Soucieux en premier lieu de divertir le public, en premier lieu les enfants, Spielberg a privilégié l’action et le spectacle , alternant moments d’émotion et scénes d’épouvante. Et minimisé, de ce fait, les séquences consacrées aux questions scientifiques ou au questionnement éthique sur les relations entre la science et l’argent.

Les scénaristes ont cependant préservé ce qui faisait le principal intérêt du livre de Crichton : la réflexion sur le caractère immaitrisable et imprévisible des systèmes qui interagissent dans le parc.

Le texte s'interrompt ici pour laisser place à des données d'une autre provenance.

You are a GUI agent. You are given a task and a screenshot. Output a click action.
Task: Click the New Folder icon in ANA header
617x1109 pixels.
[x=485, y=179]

Cette réflexion, portée tout le long du film par le personnage du mathématicien, spécialiste de la théorie du chaos, Ian Malcolm , constitue un ressort essentiel du récit : comment un certain nombre d’événements imprévus vont dérégler le fonctionnement du parc et faire basculer une anticipation bucolique en catastrophe écologique.

Pour ceux qui n’auraient pas vu le film, rappelons qu’un milliardaire, John Hammond, a mobilisé les capitaux d’investisseurs pour créer un parc dont les attractions seraient des dinosaures. Il a reconstitué l’ADN de dinosaures à partir de cellules sanguines retrouvées dans des moustiques préserves dans de l’ambre. Avant d’ouvrir le parc au public, les investisseurs ont souhaité procéder à un audit pour s’assurer de la viabilité technique et commerciale du parc. Pour rassurer les investisseurs, Hammond fait appel à deux paléontologues ainsi qu’à Ian Malcolm . Précédemment consulté, celui ci avait émis des réserves purement théoriques sur la possibilité de prévoir et de maîtriser les interactions qui ne pouvaient manquer de se produire entre des êtres dont on ne connaît pas les comportements.

Si les démonstrations « chaoticiennes » de Malcolm et ses controverses avec Hammond occupent une place mineure « en volume » (quelques minutes), elles n’en jouent pas moins un rôle central dans l’économie narrative du film, entièrement bâti autour d’une catastrophe annoncée.

Visitant le laboratoire où sont fabriqués les dinosaures, Malcolm interroge un des scientifiques, Henry Wu, sur la possibilité pour les dinosaures de se reproduire entre eux des lors qu’ils vivent en liberté dans le parc. Wu l’assure qu’aucun dinosaure ne peut naître en dehors du laboratoire.

  • Malcom: « Comment savez vous qu’ils ne se reproduisent pas ? insiste Malcolm.
  • Wu: Parce que tous les animaux de Jurassic Park sont des femelles. Nous contrôlons leurs chromosomes.
  • Malcom: S’il y a une chose que l’évolution nous a apprise, c’est qu’on ne peut maîtriser la vie. Elle se libère… elle brise toutes les barrières.
  • Wu: Vous insinuez que des femelles peuvent se reproduire entre elles
  • Malcom: Je dis simplement que la vie trouve toujours un chemin. »

Admirable leçon de prospective. Au bout de quelques heures dans le parc, sans prétendre prévoir le déclenchement ni l’enchaînement des catastrophes, Malcolm a repéré les angles morts du système, là ou vont se produire et s’accélérer les « bifurcations ».